Nearly all politicians cut corners on their way to the top. Few of them apologize when they do. (The current president of the United States, who loathed McCain, never apologizes for anything.) None, at least none in recent memory, ever apologized as fully and relentlessly as McCain.

All honest politicians hate the squalid little tradeoffs that politics demands — the favors, the compromises, the truckling to campaign donors. But most of them express their distress in private. McCain felt compelled to express his in public.

In his 2000 campaign for the Republican presidential nomination, for instance, McCain faced a difficult choice in South Carolina. Demands were rising to remove the Confederate flag from the state capitol, and McCain’s first instinct was to agree: “It’s a symbol of racism and slavery,” he said. But after aides told him his position, however admirable, would lose him the state’s primary, he backed off, saying he “understood both sides.”

Months later, after losing, McCain returned to the state to confess his error. “I chose to compromise my principles,” he said. “I broke my promise to always tell the truth.”

In a later memoir, he was even tougher on himself: “I had not just been dishonest. I had been a coward, and I had severed my own interest from my country’s. That was what made the lie unforgivable.”

That was McCain’s most oddly attractive characteristic: He hated hypocrisy — especially if he was the one practicing it.


It was attractive because it conveyed a larger lesson. In his life and in his words, McCain preached that every American should try to meet the highest standards of honor and valor — but he recognized that no one will always succeed, including himself. The test of character, he argued, was whether you owned up to your errors and used them to spur yourself to do better.

No wonder he found himself in bitter opposition to Trump, an ersatz conservative opportunist whose standards of honor and valor have proven undetectable.

McCain became the de facto leader of the GOP opposition to Trump in the Senate, more willing to speak bluntly on a larger range of the president’s offenses against decency and good government than any of his colleagues.

He warned the president against cozying up to Russia’s Vladimir Putin (“a thug”), criticized Trump’s order banning U.S. entry to people from seven mostly Muslim countries (“harmful”), and denounced his proposal to tax imports from Mexico (“insane”).

A year ago, McCain cast one of the decisive dissenting votes against his party’s attempt to repeal Obama’s healthcare law — not because he wanted to keep the law (he didn’t), but because he considered the bill Trump was pushing hopelessly inadequate.
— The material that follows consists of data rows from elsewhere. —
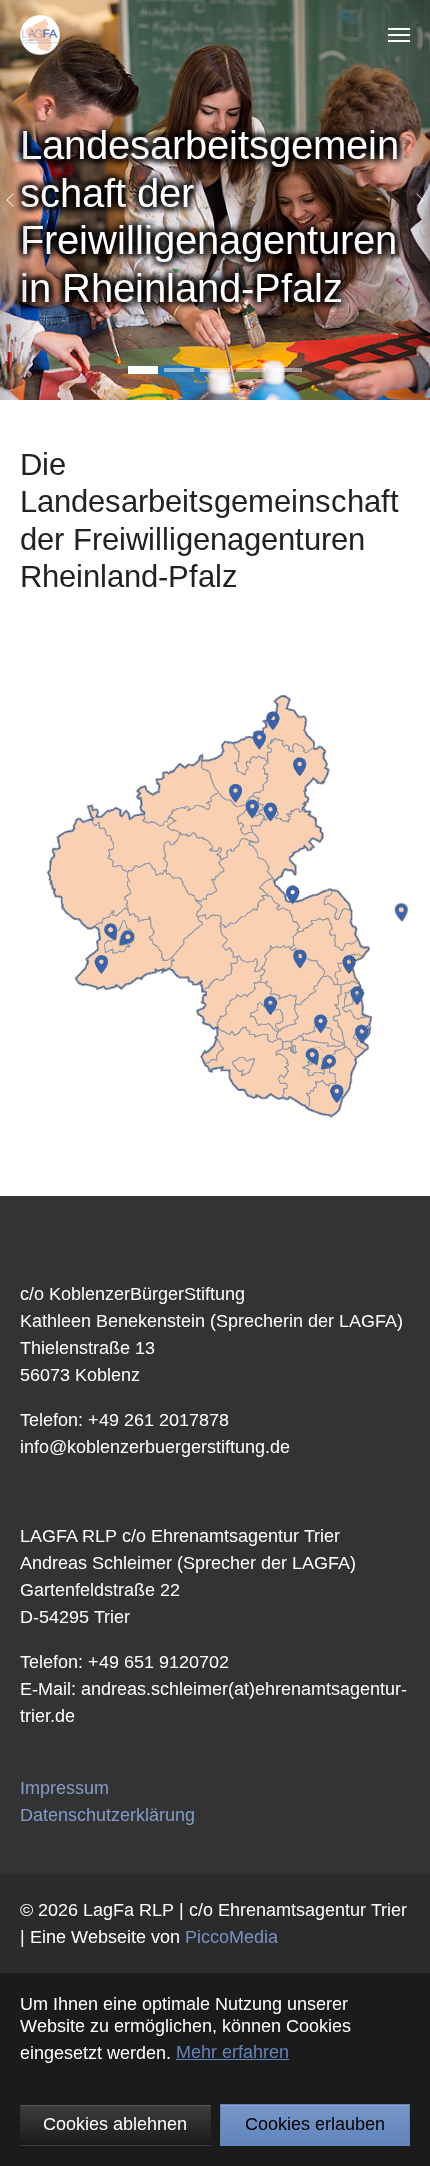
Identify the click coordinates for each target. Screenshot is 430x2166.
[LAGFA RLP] (40, 35)
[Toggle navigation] (399, 35)
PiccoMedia (231, 1937)
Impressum (64, 1788)
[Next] (410, 200)
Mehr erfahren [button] (232, 2052)
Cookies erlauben (315, 2124)
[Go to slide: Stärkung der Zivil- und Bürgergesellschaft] (179, 370)
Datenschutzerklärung (107, 1815)
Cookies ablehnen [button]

The president never forgave him.

And only a few weeks ago, after Trump praised Putin at a summit in Helsinki, Finland, McCain unloaded again.


“No prior president has ever abased himself more abjectly before a tyrant,” he said.

That was McCain at his best.

After his cancer diagnosis, McCain wrote in his recent memoir that because his career was nearing its end, “I’m freer than colleagues who will face the voters again. I can speak my mind without fearing the consequences much. And I can vote my conscience without worry.”

Have three sadder sentences ever been written about American politics?

Alas, that fully liberated version of McCain was free only for the final 20 months of his career. We are the poorer for that — and that is what we mourn.

Doyle McManus is a columnist at the Los Angeles Times.